Dental patients are more conscious of their appearance and have raised the importance of the smile within society as a whole.

Maxillary midline diastema create a dark spot within the smile, which prompts many patients to seek treatment. In this study it was found that females had more prevalence of midline diastema than males. The study done by Luqman et al proved that midline diastema prevalence was seen higher among males when compared to females [14] which is contrary to our study but in another study done by Zainab et al stated that prevalence of midline diastema was more common among females when compared to males [15] which is in accordance to our study. The results of the study proved that most of the patients accepted towards midline diastema correction. Among different types of treatment for midline diastema correction, the preferred treatment of choice among patients is represented in (Fig 3) which showed, most of the patients have chosen conservative restorative option for midline diastema correction which is in correlation to another study [6, 16-19]. Many of the patients does not want to go for orthodontic treatment, may be a reason behind is relapse, As said by sullivan et al relapse of maxillary midline diastema appears almost 34% of all cases [20, 21]. Another study with one year follow up ,done by Korkut et al showed high esthetic and durability of restoration of direct composite resin for maxillary midline diastema [22]. Among 70% of the patients of acceptance ,50% of them preferred conservative restorative management which is in accordance with the other study [23, 24] and remaining 24% accepted for orthodontic management and 26% accepted for prosthodontic management. These treatment choices were least preferred because of time consumption and cause of relapse in orthodontics. Hence the conservative restorative method of correction was the most preferred by many patients.

When discussing the age group, patients with 18 to 30 years of age accepted the most for midline diastema correction. The treatment acceptance based on gender showed females have accepted for the midline correction maximum which may be due to high esthetic demand in females. In the present study few patients of about 29.6% did not accept or undergo any treatment. The study done by Israa et al concluded that 56.2% statistified with the midline diastema, they did not undergo any treatment [25] reason due to different geographic location, which was contrary to the present study.

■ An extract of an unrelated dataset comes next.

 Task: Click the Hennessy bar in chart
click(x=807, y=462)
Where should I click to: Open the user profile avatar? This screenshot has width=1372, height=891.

It's also been proved that quality of life of patients and confidence will drastically improve after treatment of midline diastema [26]. Hence the appropriate technique and material for effective treatment based on time, physical, psychological and economical limitations to be considered. Patient motivation and compliance factor should be considered when a patient chooses for orthodontic correction due to its long duration as patient demand for aesthetic dentistry with minimally invasive procedures has resulted in the extensive utilization of restorative management either conservative or prosthetic as an option. Also when alignment of the teeth is not a treatment of choice for a patient, restorative option serves the need, but again the duration of the restorative material is a matter of concern. Many patients preferred restorative treatment as an option in our present study may be due to several advantages such as low cost, no tooth preparation, least invasive, no need for anesthesia and reversibility of the procedure, less appointment time. Hence high durable long lasting restorative material is the need for the future. Extensive research is required considering the socioeconomic status and treatment acceptance also the longevity of the material.


Conclusion

Within the limits of the current study, the overall acceptance towards midline diastema correction was 70.38%. The most accepted age group being 18 to 30 years with female predominance and the conservative restorative procedure was the most preferred treatment of choice followed by prosthetic and orthodontic correction which might be due to cost and duration factor.